# Task requirements:
What is the number of lines in the following data that contain "panel"? Answer with the number alone.

# Listed entries:
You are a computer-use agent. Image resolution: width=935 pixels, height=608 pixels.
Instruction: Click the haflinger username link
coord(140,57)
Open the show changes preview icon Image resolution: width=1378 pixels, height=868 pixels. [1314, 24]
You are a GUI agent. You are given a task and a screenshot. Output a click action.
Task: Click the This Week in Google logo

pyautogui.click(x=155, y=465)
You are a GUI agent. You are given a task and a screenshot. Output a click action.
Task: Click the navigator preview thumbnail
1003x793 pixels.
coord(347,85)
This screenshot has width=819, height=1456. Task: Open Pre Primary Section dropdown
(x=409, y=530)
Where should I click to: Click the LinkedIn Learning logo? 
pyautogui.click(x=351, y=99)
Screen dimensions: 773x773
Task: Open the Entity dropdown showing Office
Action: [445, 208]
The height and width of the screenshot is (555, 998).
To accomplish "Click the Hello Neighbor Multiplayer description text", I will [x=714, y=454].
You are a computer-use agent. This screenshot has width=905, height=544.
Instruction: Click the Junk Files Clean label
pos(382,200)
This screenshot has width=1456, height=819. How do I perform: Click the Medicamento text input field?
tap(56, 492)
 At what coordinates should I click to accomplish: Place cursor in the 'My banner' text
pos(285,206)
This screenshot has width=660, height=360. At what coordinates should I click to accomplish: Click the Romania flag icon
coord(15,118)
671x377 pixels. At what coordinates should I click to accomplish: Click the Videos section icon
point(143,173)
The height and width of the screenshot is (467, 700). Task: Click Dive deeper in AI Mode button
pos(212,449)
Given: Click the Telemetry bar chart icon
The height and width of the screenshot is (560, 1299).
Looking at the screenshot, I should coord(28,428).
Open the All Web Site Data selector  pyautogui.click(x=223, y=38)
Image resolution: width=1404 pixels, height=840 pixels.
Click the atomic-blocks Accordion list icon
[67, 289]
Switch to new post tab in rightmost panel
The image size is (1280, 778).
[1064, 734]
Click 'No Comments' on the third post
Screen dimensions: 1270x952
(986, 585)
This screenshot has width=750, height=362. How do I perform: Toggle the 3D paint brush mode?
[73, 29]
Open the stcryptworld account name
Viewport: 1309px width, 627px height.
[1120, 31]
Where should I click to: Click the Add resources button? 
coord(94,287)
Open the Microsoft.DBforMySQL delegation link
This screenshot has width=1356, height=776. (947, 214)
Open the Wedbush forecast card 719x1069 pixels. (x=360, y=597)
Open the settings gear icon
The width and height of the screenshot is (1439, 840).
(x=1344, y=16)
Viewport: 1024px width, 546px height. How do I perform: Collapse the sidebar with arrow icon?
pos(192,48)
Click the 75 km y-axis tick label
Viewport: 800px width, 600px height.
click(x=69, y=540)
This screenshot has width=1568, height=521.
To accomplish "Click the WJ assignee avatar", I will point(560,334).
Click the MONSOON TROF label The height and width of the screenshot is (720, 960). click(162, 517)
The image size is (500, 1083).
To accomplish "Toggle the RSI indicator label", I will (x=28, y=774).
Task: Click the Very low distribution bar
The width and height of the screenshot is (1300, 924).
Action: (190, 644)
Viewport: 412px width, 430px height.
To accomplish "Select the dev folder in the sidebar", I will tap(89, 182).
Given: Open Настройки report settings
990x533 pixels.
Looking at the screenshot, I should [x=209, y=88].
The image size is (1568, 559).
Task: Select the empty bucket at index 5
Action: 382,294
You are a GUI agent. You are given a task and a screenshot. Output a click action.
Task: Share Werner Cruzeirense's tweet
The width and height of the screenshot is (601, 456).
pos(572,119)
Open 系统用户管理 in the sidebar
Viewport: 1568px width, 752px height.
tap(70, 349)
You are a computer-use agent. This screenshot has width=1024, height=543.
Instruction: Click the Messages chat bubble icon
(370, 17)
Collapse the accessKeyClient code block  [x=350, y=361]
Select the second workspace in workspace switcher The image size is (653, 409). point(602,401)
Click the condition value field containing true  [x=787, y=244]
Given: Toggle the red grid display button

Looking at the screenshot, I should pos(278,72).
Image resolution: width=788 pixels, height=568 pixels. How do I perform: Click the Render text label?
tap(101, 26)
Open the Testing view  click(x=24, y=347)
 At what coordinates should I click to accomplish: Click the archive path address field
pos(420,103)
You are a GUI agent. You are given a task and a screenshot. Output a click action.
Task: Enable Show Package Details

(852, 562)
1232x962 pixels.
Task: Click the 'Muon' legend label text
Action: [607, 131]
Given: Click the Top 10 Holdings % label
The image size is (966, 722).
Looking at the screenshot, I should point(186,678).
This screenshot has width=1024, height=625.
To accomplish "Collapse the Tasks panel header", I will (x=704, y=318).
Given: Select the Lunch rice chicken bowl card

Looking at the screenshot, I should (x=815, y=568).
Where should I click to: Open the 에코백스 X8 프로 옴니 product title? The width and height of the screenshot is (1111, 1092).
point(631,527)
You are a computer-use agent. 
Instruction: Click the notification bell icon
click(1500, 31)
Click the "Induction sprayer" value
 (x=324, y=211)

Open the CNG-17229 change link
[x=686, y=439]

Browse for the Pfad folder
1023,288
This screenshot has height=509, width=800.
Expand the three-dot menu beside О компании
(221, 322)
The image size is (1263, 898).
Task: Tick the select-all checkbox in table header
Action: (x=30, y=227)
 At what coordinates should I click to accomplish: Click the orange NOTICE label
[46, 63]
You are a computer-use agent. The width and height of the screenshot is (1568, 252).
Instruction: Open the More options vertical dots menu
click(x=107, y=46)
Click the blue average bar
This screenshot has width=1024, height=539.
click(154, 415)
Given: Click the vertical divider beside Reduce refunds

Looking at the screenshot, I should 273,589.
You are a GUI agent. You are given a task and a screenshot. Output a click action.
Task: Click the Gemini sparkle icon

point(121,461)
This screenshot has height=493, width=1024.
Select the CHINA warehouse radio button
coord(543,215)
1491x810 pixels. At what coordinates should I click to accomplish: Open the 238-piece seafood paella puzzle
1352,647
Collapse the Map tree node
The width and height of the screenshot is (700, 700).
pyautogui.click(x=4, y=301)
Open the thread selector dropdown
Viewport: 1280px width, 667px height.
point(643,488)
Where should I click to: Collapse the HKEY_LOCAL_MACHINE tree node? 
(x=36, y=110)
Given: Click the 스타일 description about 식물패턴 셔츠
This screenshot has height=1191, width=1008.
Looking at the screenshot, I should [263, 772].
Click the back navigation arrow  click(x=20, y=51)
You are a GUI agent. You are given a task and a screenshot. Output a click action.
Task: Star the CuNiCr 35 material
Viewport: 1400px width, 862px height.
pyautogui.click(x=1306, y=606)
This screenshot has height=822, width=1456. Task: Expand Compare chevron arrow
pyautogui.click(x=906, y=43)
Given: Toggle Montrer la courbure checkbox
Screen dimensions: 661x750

# Solution below:
2